## PROBLEM TO WORK ON:
Copy only those lines which run from the line containing "Where should I click to: Click" to the end of the entries below, both inclusive, exactly as written and with no pictures.

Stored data
★ ★ ★ ★ ★
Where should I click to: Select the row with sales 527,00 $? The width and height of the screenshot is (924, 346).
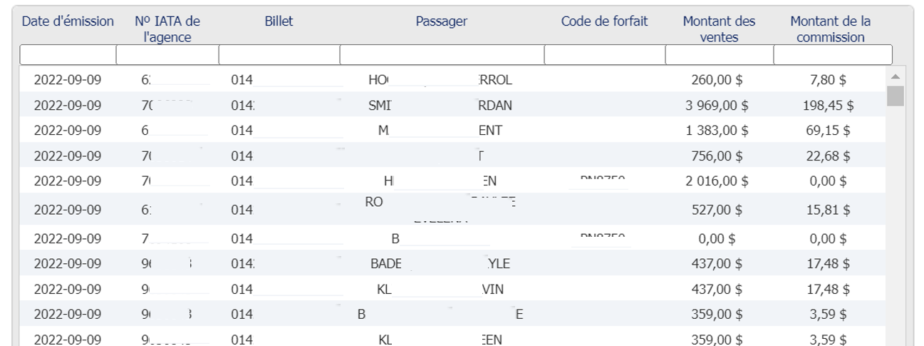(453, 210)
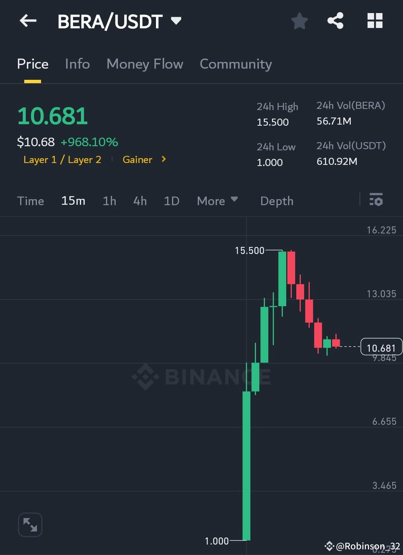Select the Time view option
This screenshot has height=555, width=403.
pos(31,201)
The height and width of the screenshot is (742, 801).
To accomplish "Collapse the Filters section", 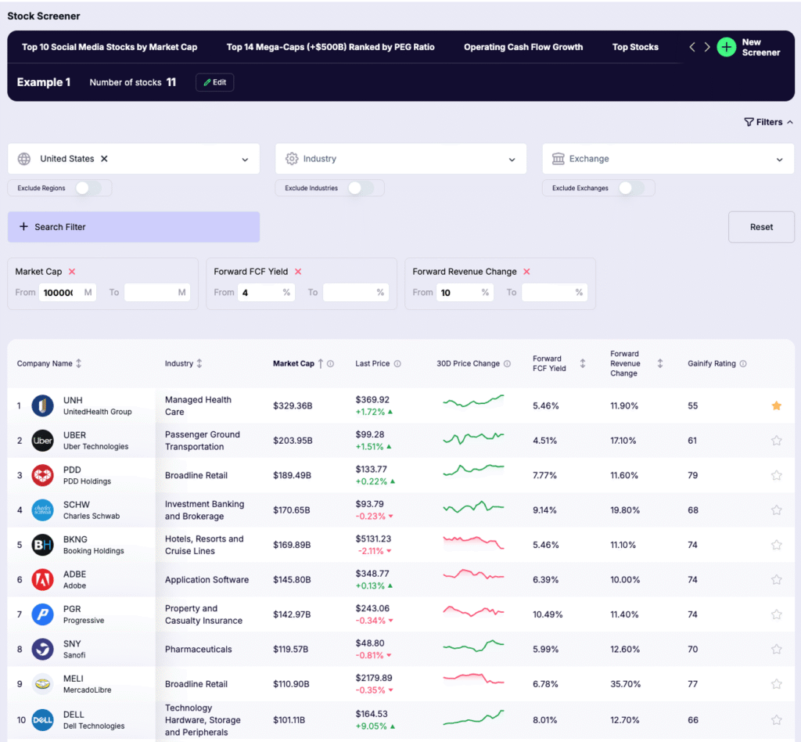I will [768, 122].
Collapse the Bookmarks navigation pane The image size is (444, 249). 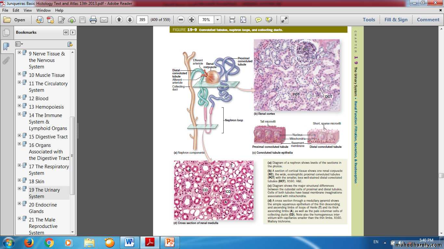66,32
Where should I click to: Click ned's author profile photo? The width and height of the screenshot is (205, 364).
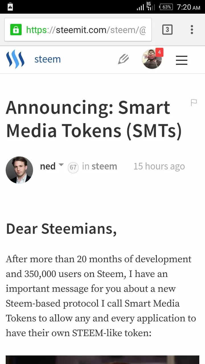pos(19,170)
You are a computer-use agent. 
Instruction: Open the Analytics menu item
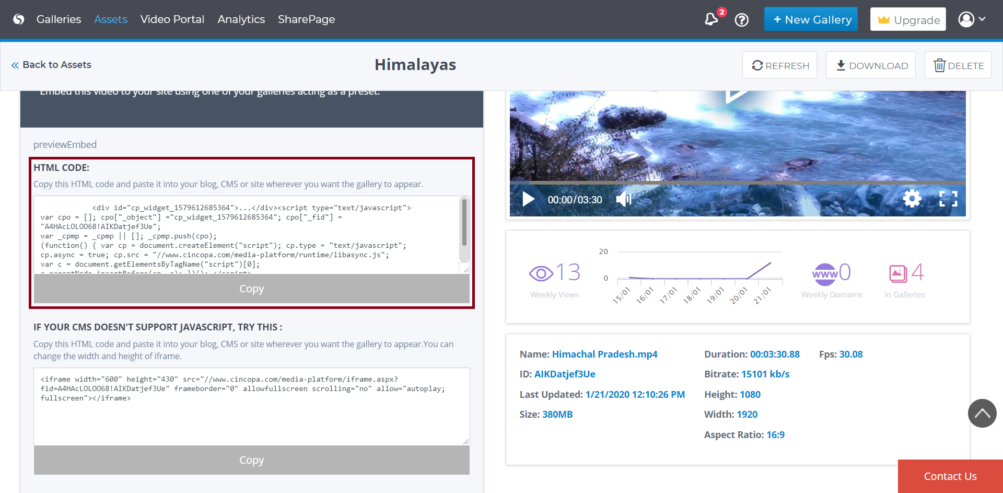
★ ★ ★ ★ ★
## WORKED SOLUTION:
Where should I click to: Click ned's author profile photo? The width and height of the screenshot is (205, 364).
pos(19,170)
You are a computer-use agent. 
Instruction: Open the Analytics menu item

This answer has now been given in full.